Underscoring the importance of the Topol-M's descendants, Topol/Yars technology forms the basis of the RSM-56 Bulava submarine-launched ballistic missile, developed in parallel with the Project 955 Borey-class SSBN. The first Project 955 boat, Yuri Dolgorukiy, was accepted for service at the beginning of this year but will not be armed with missiles until 2014.
The six-warhead Bulava has had a troubled testing history. The 20th flight test of the missile failed in September. Before that, the missile had experienced seven successful tests in a row, following a sequence of complete or partial failures blamed on quality control and other issues.
There is also to be a gap in deliveries of the Borey SSBN. The first three Project 955 submarines, all of which have been launched, are being succeeded by a revised model, the 955A. The first of these, Knyaz Vladimir, was only laid down in July: Putin, attending the ceremony, said five 955As should be ready by 2020, bringing the Borey-class fleet to eight boats—a very ambitious schedule by post-Cold War standards.
Beyond that, notes leading Russian nuclear-arms analyst Pavel Podvig, an affiliate of the Center for International Security and Cooperation at Stanford University, “it appears that Russia has successfully managed to confuse everyone with its new missile-development programs.” Since even the officially unveiled Russian systems have more names than one of Tolstoy's aristocrats, the potential for confusion with developmental systems is huge. The absence of Soviet secrecy does not solve the problem, rather allowing for official and unofficial sources to disseminate diverse and often conflicting stories.
Four officially announced flight tests of a “new ICBM” between September 2011 and June 2013 seem to point to the development of a weapon that will supersede Topol and Yars in production, both developed by the Moscow Institute of Thermal Technology (MITT). It has been associated with the designation RS-26 and may be the missile referred to as Yars-M and Avangard, but recently it has most consistently been identified as Rubezh (Frontier).
The Rubezh missile is believed to be mated to a new six-axle TEL, the Belarus-built MZKT-27291, which was unveiled this year. If it is used with this launcher, it must be smaller than the Topol/Yars family and easier to move. As in the case of some other recent ICBM tests, official announcements described it as a “maneuverable” system. According to Russian media, Deputy Prime Minister Dmitry Rogozin, speaking after the test in June, called the new ICBM a “missile-defense killer—neither current nor future American missile defense systems will be able to prevent that missile from hitting a target dead on.” It is expected to be operational next year.

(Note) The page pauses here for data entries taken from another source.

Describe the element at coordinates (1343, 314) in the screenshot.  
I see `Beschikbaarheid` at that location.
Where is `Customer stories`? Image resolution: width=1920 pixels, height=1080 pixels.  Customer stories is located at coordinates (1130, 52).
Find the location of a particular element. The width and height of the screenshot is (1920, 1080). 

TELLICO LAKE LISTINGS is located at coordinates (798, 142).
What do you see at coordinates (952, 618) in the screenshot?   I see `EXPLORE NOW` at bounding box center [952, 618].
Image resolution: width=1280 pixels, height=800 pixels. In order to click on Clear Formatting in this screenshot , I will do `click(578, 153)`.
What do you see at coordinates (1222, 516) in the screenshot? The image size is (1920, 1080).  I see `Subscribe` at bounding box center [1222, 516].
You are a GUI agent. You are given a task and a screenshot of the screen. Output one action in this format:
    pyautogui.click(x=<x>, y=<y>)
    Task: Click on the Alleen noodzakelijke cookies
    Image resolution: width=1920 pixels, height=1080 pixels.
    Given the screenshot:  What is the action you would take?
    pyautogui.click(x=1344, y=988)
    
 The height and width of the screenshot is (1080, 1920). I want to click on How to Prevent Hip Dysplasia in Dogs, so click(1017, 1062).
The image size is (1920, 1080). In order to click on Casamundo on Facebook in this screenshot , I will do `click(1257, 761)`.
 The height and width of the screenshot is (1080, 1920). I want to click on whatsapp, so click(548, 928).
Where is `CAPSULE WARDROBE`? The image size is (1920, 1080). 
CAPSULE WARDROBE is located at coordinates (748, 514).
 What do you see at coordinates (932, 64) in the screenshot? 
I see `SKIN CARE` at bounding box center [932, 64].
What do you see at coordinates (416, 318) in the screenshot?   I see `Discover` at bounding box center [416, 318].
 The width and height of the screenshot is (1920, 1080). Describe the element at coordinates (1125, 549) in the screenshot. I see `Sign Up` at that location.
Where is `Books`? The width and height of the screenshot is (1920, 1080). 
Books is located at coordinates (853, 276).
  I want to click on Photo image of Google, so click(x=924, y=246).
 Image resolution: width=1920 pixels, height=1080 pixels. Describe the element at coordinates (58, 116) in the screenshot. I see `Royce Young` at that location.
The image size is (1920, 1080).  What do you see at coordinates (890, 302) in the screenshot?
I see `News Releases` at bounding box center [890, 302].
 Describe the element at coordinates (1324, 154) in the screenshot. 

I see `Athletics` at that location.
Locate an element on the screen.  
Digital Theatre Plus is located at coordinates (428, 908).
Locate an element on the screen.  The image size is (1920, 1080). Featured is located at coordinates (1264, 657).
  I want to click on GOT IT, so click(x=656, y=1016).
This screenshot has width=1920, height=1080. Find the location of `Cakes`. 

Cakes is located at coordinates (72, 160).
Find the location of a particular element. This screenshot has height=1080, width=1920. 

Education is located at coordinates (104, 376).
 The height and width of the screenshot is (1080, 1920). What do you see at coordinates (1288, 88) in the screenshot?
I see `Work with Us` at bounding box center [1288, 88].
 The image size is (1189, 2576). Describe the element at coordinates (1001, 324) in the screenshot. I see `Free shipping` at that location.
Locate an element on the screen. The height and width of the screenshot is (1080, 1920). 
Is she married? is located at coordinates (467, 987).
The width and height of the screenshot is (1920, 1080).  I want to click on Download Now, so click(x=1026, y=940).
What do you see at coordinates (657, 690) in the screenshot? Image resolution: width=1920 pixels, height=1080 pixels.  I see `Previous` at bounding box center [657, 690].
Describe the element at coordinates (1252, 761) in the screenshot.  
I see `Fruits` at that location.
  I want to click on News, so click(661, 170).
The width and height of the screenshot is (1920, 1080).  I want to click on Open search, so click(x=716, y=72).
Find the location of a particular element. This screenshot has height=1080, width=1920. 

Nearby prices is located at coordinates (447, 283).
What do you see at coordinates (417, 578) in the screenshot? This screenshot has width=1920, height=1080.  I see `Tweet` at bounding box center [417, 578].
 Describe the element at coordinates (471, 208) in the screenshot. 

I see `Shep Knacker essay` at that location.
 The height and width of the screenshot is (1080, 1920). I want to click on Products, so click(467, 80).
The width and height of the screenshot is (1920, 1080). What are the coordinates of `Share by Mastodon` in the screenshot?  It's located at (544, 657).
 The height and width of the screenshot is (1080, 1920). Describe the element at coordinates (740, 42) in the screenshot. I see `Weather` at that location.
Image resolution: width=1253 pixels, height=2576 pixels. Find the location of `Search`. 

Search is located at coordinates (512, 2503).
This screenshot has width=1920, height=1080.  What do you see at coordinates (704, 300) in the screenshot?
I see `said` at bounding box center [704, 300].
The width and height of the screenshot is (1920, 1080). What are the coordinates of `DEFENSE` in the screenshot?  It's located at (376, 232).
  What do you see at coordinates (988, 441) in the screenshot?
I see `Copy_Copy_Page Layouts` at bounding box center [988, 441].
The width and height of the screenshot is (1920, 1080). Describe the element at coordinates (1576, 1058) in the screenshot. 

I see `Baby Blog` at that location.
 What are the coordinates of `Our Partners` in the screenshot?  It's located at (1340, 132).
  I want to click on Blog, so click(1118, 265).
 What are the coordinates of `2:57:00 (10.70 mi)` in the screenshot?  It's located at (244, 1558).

Like the Yars with MIRVs—an upgraded version of an existing missile—the apparently all-new Rubezh originated after the end of the Start II and ABM treaties. Despite Washington's protestations to the contrary, Russia has continued to insist that U.S. ballistic missile defense plans are aimed at tipping the nuclear balance between the two nations. Technically, it is possible that the missile could carry a maneuverable, evading warhead: Such a system, the Advanced Maneuvering Reentry Vehicle (AMaRV), was tested in 1979-80 in the U.S. as a counter to ballistic missile defense systems, which are designed to intercept nonmaneuvering targets. The AMaRV can also be launched on a flattened, aero-ballistic trajectory to reduce the defender's warning time.
Mark Schneider, an analyst with the hawkish National Institute of Public Policy, suggests another potential issue with the new weapon: I could represent the start of a breakout from the Intermediate-Range Nuclear Forces (INF) treaty signed in 1987, which bans both the U.S. and Russia from deploying any ground-launched missiles, nuclear or conventional, with a 270-3,000-nm range (500-5,500 km). Schneider notes that the Russian military has yet to release any images of the Rubezh missile. “They have not even released a photo of the missile in flight, which is very usual. That would probably tell if it has two or three stages,” he explains. If it is a two-stage missile, he says, it would be an INF violation. Podvig, however, remains convinced that the missile is an ICBM.
The relatively small Rubezh could be the basis of a project disclosed in April—the revival of rail-mobile missiles, extinct since the retirement of the last RT-23UTTH (SS-24 Scalpel) train in 2005. Russian media say MITT is the prime contractor, and either the Rubezh or the bigger Yars could be carried. The advantage of a rail-mobile missile, Russian commentators suggest, is that it is faster than a road-mobile ICBM—it could be relocated as far as 1,000 km in 24 hr.